* _SET TASK_:
List every line of the data that contains the string "coordinates", matching case exactly.

* _DATA EXCERPTS_:
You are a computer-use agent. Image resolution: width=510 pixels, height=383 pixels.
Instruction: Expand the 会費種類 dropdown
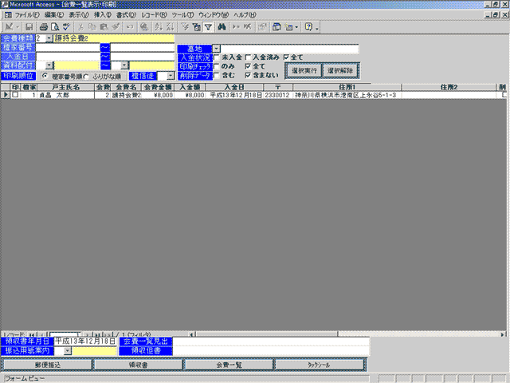49,38
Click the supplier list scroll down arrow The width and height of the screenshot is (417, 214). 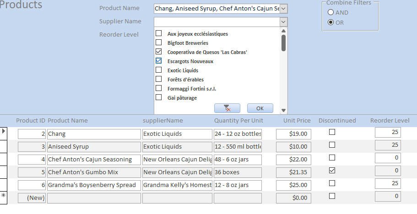pos(283,110)
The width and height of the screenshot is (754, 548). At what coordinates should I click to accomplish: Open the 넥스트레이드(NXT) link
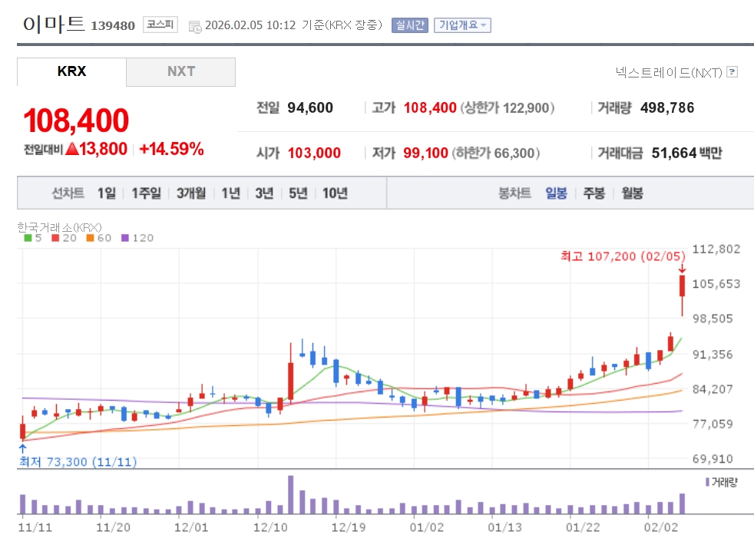[668, 73]
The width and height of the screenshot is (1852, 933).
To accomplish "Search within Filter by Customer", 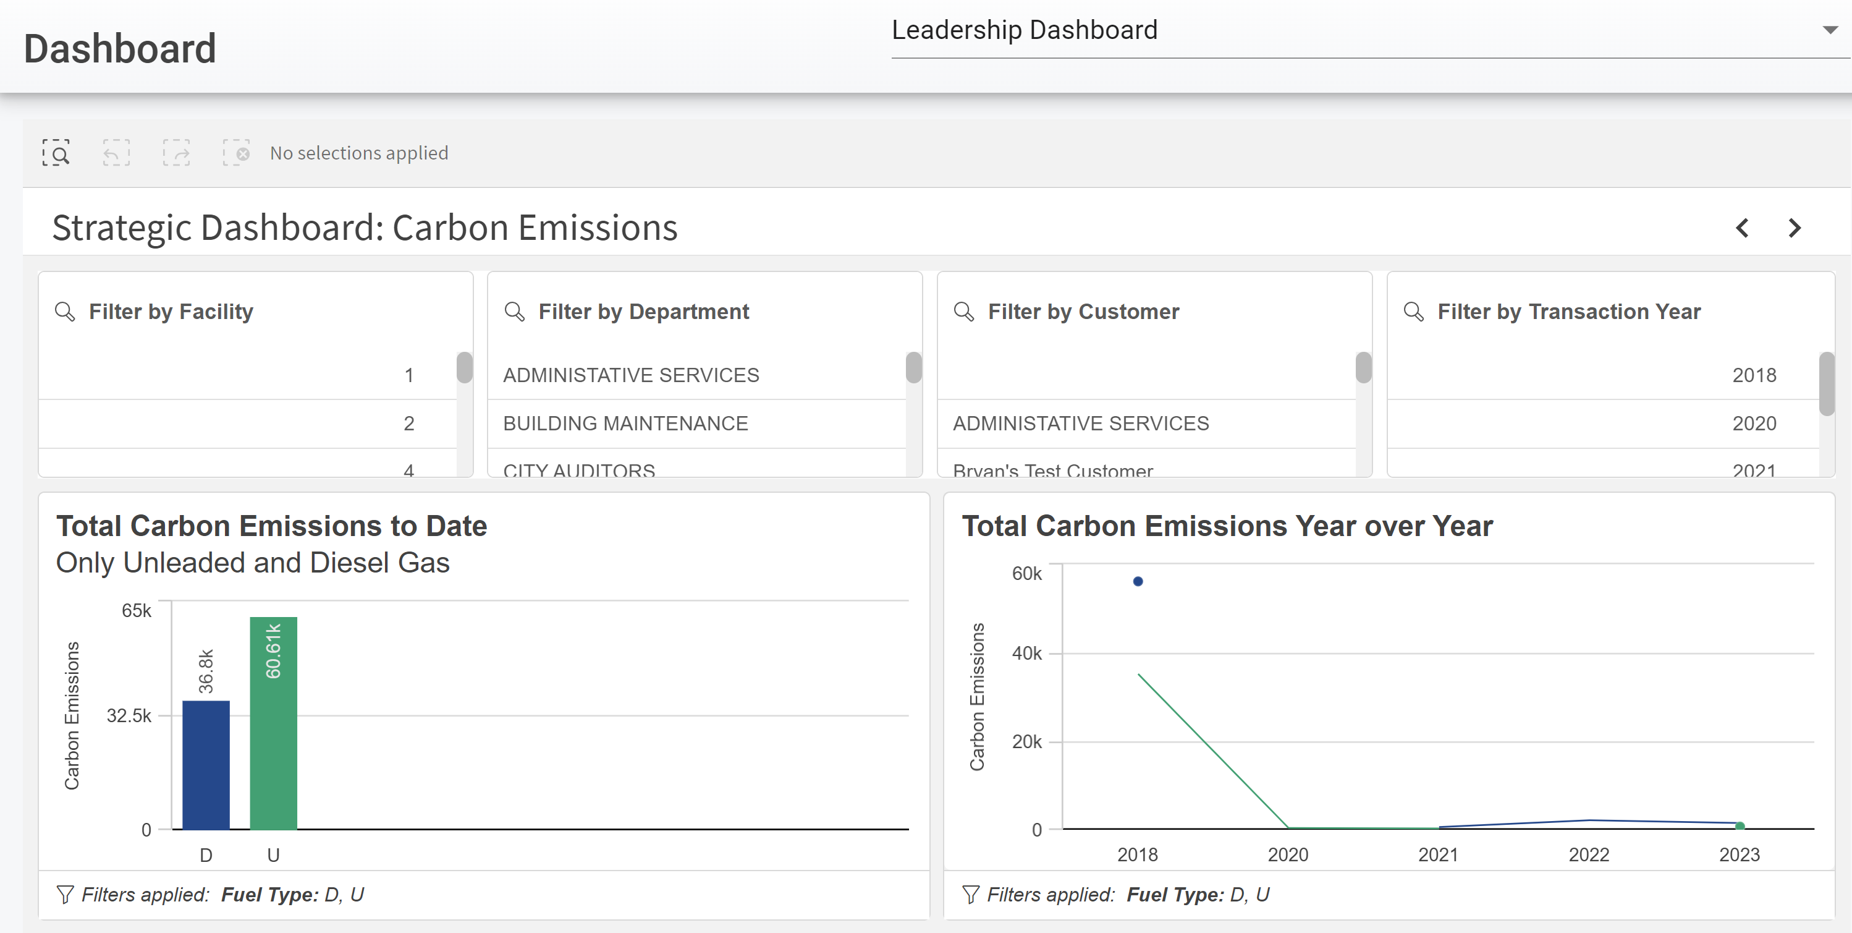I will coord(963,311).
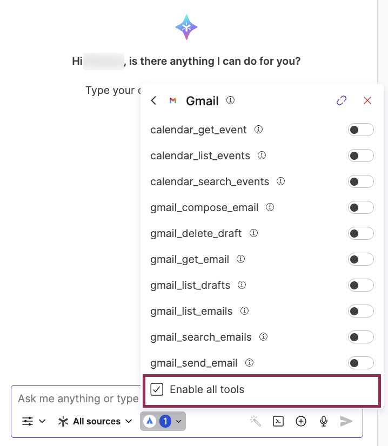Click the link connection icon beside close button
The image size is (388, 446).
click(x=341, y=100)
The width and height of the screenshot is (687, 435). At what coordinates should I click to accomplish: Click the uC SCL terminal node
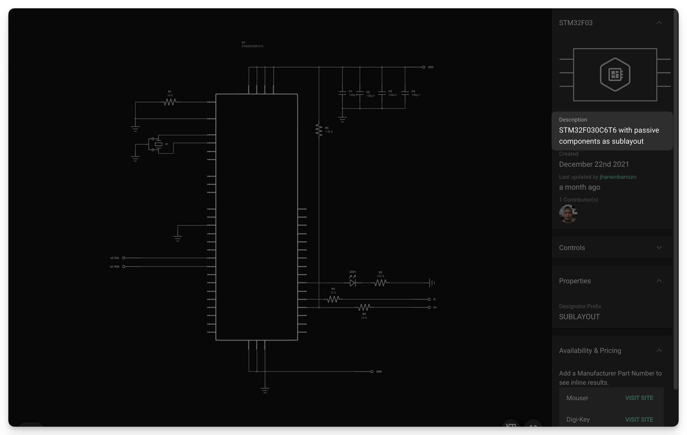click(x=124, y=258)
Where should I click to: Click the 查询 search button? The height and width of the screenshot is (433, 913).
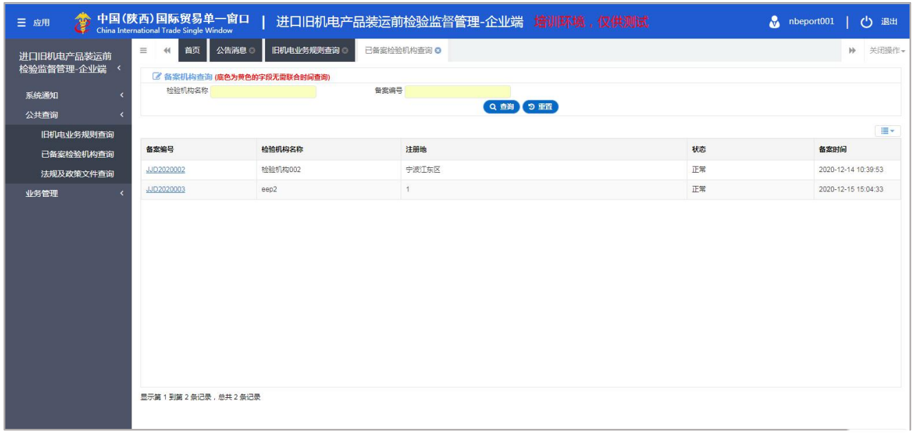tap(501, 107)
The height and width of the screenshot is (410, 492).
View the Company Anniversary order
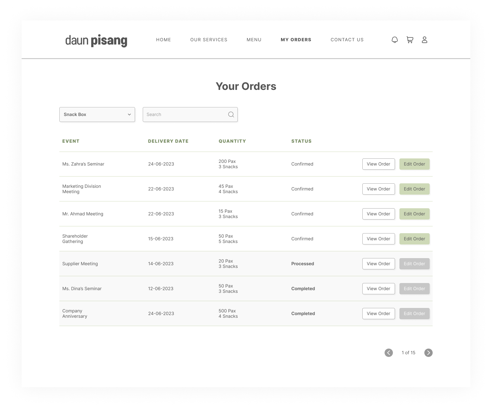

* _THE OUTPUT_:
The width and height of the screenshot is (754, 548). At what coordinates should I click to accomplish: Open the 넥스트레이드(NXT) link
The width and height of the screenshot is (687, 435). At what coordinates should I click to accomplish: Click the uC SCL terminal node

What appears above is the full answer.